What is a unique feature of your lab? We design with communities within their everyday context throughout Namibia, often in rural areas. Our design practice, called community-based co-design, is deeply grounded in participatory design and action research while embracing diverse knowledges. We are fortunate to have built long-term collaborations with a number of indigenous communities still practicing many of their traditions. Our projects are carefully aligned with the Namibian national agenda, striving for socioeconomic equity. Thus, a number of our projects are part of national initiatives such as the development of the National Indigenous Knowledge Management System or the Tales of Nali technology hut, which is a component in the national campaign against gender-based violence. This interactive installation engages participants in a digital role-playing simulation while they're seated in a reconstructed traditional hut, highlighting traditional and modern values that problematize violence.

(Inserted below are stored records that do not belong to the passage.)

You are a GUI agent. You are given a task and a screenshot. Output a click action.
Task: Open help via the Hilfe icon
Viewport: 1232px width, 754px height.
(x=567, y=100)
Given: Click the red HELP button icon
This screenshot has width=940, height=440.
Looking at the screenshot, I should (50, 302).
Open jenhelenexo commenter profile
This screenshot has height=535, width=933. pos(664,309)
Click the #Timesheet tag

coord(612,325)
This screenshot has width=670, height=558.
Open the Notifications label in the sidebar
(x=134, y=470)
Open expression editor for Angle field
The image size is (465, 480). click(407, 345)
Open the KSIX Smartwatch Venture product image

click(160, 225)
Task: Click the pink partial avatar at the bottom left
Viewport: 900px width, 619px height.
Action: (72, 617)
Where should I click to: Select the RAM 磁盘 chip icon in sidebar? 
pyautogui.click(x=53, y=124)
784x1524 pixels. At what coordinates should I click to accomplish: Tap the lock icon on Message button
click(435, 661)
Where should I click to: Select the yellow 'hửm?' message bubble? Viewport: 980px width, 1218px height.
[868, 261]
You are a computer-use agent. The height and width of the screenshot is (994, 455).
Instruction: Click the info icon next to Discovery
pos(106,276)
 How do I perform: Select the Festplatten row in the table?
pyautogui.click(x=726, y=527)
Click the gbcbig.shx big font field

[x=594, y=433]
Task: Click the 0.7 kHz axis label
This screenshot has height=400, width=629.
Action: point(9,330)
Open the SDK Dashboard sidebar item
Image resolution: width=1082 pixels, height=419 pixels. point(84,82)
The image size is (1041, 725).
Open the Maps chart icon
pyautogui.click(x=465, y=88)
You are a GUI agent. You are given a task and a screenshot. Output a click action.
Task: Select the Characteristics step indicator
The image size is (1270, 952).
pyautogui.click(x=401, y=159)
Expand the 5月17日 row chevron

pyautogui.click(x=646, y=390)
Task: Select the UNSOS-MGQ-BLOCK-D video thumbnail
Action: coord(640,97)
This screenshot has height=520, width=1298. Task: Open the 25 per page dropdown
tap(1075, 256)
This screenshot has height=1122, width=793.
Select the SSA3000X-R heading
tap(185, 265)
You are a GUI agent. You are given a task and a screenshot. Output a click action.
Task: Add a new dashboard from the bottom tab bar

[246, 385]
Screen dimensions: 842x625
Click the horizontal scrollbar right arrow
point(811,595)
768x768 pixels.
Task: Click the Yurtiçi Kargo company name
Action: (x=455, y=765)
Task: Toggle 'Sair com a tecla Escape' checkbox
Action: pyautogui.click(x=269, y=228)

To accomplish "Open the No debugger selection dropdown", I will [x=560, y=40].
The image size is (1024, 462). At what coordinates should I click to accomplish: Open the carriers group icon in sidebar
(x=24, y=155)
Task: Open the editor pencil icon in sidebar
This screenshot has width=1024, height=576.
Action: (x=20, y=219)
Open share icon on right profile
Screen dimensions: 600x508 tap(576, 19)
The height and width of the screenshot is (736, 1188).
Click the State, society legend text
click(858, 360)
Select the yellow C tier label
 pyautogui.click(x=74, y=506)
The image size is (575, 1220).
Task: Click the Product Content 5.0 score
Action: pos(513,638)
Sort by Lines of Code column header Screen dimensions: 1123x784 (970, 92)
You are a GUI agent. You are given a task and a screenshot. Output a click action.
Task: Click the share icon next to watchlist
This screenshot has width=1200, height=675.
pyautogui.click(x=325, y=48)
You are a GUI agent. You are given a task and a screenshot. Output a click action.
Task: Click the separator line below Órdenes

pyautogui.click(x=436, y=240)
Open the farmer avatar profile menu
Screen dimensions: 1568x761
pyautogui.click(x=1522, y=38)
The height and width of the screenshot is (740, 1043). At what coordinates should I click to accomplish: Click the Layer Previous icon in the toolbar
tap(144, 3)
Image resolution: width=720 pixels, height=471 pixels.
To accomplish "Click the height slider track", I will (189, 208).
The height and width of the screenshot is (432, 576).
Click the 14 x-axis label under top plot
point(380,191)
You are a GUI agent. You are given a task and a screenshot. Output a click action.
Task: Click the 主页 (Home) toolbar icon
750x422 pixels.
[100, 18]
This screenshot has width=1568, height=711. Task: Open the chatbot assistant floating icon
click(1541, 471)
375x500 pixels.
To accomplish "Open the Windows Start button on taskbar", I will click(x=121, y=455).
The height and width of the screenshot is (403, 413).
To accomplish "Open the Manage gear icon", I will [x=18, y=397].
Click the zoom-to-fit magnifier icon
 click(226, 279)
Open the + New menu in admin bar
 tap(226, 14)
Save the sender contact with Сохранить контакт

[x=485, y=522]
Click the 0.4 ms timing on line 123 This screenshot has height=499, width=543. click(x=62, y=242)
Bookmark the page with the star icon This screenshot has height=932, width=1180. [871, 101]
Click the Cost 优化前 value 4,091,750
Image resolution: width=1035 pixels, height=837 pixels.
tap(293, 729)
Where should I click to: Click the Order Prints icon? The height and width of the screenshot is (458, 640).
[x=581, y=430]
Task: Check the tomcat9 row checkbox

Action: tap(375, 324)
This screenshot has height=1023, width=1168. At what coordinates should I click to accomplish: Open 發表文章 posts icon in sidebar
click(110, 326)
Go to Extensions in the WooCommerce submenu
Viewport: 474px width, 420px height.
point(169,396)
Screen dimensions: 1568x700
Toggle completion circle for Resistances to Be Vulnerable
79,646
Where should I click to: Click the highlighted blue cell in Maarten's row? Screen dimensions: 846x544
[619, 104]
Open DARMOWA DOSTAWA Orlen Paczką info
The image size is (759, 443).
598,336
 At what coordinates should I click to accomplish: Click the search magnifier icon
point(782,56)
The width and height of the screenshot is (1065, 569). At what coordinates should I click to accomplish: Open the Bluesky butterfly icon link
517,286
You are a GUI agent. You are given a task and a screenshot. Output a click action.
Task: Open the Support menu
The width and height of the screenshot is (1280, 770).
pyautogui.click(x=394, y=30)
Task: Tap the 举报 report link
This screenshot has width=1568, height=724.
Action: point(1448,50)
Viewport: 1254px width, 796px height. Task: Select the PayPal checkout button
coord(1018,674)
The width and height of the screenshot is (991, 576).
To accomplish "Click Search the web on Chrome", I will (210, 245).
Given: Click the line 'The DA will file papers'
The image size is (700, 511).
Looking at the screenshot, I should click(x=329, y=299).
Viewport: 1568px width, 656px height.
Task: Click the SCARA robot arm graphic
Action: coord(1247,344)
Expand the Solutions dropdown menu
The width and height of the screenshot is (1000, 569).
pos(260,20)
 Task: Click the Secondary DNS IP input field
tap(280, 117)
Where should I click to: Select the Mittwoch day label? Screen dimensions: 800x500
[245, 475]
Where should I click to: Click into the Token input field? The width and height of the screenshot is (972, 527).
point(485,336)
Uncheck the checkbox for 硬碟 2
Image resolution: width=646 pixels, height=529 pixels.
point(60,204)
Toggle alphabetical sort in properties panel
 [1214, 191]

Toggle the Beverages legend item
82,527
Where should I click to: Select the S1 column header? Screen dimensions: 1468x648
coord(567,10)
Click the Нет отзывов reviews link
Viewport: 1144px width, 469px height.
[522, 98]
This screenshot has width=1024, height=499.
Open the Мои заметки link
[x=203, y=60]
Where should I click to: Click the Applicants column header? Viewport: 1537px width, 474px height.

Briefly describe a day in the life of your lab. Every community and day full of interactions is different, but our approaches are similar, though always contextually adapted. Considering that we have an ever-growing amount of research questions, as well as ongoing technology developments and design projects within one community, we try to make the most out of a day when working with the community. We carefully plan the activities, methods, tools needed, and, most of all, the scheduling of actions, so we could have up to four sessions running in parallel, each facilitated by senior students or staff. If the target groups differ it is much less stressful, for example, with the elders in one group and the youth engaged in other activities. Often, however, the same people are needed for different activities while engaged in their own daily activities such as cattle management, wood collection, cooking, and making clothes. Delicate and flexible scheduling is therefore required, often yielding spontaneous and newly negotiated interactions. We tend to be extremely exhausted after a field trip but also enthusiastic about the new experiences and lessons learned.
What is one feature of your lab that you could not do without? The dedicated community members, of course, are our biggest asset. Thanks to their different worldviews, they bring unique concepts and ideas to our transcultural design, allowing for original design realizations. For example, we have been exploring emerging technologies such as augmented reality in conjunction with traditional cultural objects such as OvaHimba bracelets (above) and indigenous children stories, as well as new interface features on our 3D graphic systems.
We are focusing on the most pressing issues of communities while also adhering to cultural protocols.
What is one feature of your lab you want and do not have? Considering the substantial kilometers of traveling on the road and our off-the-grid activities, we would like to have a full-fledged mobile community lab, including our own bus or truck with the necessary technologies, and, most important, a power supply and Internet access. Then we could do coding and production within the community setting. Also, we would like to have more technical equipment in general to expand our research—table tops, eye tracking, brain interfaces, and so on.
What is the one thing you see as most important about the work you do there? The most important aspect of designing with indigenous and marginalized communities is that we are jointly co-creating a desirable future. We are focusing on the most pressing issues of communities such as inequity, gender-based violence, integration of minorities, education, and cultural preservation within local knowledge systems, while also adhering to cultural protocols. We co-develop tools and technologies that support a paradigm shift in the re-positioning of indigenous and marginalized communities. Our projects that are considered most successful are not the ones with the highest academic output but rather those that positively affect the community and society at large.